Exercise description: Give back exactly the stretch of data below from the line holding "The width and height of the screenshot is (1218, 717)." through the line holding "This screenshot has height=579, width=1029.", both ends included, and leave the remaining lines out.

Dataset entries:
————
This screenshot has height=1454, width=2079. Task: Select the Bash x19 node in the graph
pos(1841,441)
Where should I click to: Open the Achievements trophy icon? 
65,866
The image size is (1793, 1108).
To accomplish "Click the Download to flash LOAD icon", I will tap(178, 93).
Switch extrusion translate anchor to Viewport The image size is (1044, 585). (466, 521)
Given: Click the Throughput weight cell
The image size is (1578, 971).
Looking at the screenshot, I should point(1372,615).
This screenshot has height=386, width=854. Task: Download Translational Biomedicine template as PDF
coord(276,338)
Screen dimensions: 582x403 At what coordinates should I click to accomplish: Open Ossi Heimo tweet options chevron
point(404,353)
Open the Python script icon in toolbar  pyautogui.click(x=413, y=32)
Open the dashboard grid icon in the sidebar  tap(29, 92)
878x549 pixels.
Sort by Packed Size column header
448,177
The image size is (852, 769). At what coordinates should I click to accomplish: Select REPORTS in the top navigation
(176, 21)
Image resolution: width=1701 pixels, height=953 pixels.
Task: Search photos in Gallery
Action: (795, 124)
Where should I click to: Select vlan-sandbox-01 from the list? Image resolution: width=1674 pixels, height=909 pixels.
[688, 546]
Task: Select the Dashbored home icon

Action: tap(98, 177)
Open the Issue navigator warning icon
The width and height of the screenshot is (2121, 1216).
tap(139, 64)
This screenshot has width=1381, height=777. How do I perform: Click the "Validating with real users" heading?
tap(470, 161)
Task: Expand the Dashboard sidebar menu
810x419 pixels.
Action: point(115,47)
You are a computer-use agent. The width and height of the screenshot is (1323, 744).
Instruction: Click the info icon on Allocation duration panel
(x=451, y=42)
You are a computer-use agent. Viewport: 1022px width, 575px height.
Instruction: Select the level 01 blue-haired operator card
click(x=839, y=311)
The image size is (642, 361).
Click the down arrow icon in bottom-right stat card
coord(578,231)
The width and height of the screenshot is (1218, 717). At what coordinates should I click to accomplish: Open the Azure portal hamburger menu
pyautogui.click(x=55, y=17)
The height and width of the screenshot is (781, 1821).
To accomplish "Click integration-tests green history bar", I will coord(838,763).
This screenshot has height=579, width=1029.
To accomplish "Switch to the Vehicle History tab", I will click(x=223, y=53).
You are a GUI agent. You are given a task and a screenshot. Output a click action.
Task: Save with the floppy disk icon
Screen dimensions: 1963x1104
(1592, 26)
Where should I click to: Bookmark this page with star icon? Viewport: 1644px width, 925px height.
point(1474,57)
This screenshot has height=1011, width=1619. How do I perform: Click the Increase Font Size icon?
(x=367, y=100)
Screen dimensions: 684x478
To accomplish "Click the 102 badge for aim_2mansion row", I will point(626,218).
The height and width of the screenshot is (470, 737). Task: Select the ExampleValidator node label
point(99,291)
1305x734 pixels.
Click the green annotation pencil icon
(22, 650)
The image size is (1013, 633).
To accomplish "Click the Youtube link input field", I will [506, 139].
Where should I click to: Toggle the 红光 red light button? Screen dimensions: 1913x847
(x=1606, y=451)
————
Solution for this task:
The width and height of the screenshot is (1218, 717). At what coordinates should I click to accomplish: Open the Azure portal hamburger menu
pyautogui.click(x=55, y=17)
The height and width of the screenshot is (781, 1821).
To accomplish "Click integration-tests green history bar", I will coord(838,763).
This screenshot has height=579, width=1029.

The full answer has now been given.